Стратегическая нестабильность ХХI века
Шрифт:
Объяснение на стратегическом уровне
В отличие от идеологии, раскидывающей свои сети повсюду и отличающейся намеренной многозначностью и двусмысленностью своих терминов, стратегия ориентируется на субъектов, принимающих важнейшие решения с учетом возможных плюсов и минусов, издержек и потерь. Стратегические решения — это решения перед лицом оппонента, вовлеченного в игру и в свою очередь претендующего на выигрыш. В этом смысле стратегия есть не монолог, а игра, в ходе которой приоткрываются шансы и корректируются первоначальные планы.
Что такое война как стратегия и почему стратегия перерастает в войну?
Для агрессора — завоевателя война выступает как захватническая стратегия.
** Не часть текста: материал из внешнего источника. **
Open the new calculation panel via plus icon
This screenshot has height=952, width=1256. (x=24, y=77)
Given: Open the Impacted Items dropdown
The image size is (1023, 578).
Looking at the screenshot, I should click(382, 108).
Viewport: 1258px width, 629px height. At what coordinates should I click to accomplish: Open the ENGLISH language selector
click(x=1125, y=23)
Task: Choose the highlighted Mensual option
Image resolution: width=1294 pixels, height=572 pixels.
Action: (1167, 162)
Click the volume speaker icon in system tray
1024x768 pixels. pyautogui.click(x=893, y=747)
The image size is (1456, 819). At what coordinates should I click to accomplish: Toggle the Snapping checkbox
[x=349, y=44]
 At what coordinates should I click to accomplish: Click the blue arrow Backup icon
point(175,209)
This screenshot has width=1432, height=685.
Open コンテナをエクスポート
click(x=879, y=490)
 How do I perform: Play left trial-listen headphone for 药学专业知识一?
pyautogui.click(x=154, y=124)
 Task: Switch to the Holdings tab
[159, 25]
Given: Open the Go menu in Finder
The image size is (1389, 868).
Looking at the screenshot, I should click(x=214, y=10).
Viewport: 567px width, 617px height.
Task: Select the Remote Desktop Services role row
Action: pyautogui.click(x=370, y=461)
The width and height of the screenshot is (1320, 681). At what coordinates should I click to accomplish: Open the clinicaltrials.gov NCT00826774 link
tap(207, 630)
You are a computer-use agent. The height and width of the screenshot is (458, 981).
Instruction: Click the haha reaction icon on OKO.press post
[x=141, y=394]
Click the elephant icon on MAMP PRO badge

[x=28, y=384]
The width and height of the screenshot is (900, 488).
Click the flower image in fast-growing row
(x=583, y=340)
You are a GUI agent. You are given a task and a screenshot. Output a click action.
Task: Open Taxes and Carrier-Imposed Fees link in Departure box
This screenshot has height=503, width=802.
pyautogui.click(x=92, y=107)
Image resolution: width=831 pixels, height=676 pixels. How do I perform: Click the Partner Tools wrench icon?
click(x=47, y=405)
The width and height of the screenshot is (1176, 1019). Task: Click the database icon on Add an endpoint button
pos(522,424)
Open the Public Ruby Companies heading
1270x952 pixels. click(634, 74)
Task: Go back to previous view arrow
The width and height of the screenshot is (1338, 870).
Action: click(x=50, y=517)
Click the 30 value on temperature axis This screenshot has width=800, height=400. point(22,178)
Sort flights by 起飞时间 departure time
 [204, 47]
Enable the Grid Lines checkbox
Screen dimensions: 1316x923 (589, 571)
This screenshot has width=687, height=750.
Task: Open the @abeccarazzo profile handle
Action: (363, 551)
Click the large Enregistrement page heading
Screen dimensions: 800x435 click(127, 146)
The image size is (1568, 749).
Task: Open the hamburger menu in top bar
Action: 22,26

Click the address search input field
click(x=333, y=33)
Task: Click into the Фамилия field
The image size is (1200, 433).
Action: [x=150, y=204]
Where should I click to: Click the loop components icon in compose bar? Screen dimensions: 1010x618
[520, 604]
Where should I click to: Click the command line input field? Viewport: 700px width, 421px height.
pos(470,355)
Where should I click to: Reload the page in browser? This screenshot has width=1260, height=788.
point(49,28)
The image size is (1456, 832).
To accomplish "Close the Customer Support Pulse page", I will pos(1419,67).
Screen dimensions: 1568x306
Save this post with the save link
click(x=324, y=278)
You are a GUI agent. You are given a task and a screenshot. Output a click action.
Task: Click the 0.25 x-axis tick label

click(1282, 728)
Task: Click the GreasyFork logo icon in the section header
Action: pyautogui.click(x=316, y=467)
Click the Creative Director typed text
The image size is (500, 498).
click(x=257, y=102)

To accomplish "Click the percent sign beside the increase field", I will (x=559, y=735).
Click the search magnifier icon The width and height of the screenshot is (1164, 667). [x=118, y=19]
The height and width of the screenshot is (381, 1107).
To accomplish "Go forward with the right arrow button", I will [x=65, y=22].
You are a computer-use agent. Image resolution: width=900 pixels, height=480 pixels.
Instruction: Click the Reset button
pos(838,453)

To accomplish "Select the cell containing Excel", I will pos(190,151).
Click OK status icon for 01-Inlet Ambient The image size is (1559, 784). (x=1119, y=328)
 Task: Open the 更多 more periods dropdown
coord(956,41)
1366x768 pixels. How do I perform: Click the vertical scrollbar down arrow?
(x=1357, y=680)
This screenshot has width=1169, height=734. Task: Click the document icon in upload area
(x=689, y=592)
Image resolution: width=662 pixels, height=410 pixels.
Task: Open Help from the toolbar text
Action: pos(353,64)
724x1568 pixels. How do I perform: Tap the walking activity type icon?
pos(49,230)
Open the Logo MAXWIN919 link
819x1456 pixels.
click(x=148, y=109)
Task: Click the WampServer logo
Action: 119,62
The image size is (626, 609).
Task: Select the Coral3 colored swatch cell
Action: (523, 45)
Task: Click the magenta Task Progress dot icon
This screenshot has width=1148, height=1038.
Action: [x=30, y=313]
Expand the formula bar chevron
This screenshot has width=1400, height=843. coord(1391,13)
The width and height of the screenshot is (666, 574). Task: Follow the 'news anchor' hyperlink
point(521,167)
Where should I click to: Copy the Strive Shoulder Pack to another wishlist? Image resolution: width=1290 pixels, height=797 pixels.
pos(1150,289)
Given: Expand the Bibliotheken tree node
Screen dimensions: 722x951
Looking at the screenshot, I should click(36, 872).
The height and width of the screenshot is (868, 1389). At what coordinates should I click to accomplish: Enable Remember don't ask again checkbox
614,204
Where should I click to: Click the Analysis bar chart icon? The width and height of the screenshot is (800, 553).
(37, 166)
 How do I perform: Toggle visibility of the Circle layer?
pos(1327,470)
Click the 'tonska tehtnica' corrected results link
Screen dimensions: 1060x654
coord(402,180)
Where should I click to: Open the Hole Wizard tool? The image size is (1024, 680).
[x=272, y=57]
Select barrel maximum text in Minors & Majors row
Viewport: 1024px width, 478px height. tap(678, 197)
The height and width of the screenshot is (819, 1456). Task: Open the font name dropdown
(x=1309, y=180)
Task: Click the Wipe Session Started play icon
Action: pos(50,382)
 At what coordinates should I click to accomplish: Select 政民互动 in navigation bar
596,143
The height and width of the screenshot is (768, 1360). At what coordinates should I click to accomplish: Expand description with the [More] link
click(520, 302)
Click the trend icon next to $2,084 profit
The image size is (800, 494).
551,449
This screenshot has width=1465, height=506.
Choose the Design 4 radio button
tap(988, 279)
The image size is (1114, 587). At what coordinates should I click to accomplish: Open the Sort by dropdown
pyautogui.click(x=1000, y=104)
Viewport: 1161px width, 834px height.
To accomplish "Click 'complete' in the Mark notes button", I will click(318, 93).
Это означает:
а) что его социум организован таким образом, что самостоятельно производить новые богатства ему представляется менее предпочтительным ("рентабельным"), чем отнимать его у соседей;
б) что
Если перейти от этого весьма общего рассуждения к специфическому менталитету Запада времен мировых империалистических войн, то война как стратегия выходит на передний план в тех фазах развития, когда имеет место "кризис прогресса". В рамках большого кондратьевского цикла это означает период, когда прежде накопленные факторы интенсивного развития исчерпываются. В интенсивной фазе ареал обитания современного человека расширяется путем открытия качественно новых промышленных и социальных технологий: прогресс так реорганизует пространство, что оно внезапно делается более поместительным и продуктивным, чем прежде. Экстенсивные стратегии расширения пространства — а война является их крайней разновидностью — в этих условиях теряют свои принудительность и привлекательность. Но когда у цивилизации на данное время нет в запасе больших фундаментальных идей для прорывов к качественно новому, в обществе начинает расти социальная напряженность, в особенности в современном обществе. В традиционных обществах, свободных от обольщений великих учений, спрос был достаточно эластическим: когда выдавался неурожай, люди подтягивали пояса, не виня во всем строй и правителей; последние в свою очередь не испытывали комплекса неполноценности.
Но в современном обществе, основанном на морали и идеологии успеха, на вере в полную и окончательную победу прогресса, внезапный дефицит благ скандализирует всех. Электорат волнуется, правители ищут алиби и — срочных паллиативов. Требуется во что бы то ни стало возросший общественный пессимизм конвертировать в новую форму агрессивного воодушевления. Так наступает время активной геополитики. Словом, в повышательной (интенсивной) фазе большого кондратьевского цикла торжествует миф прогресса, в понижительной — миф геополитики.
Нам, следовательно, необходимо понять начавшуюся войну как экстремальную разновидность стратегии геополитического расширения, пришедшую на смену недавним стратегиям научно-технического роста. Условия новой стратегии станут понятны лишь в свете двух катастроф, подстерегших западное прогрессистское сознание.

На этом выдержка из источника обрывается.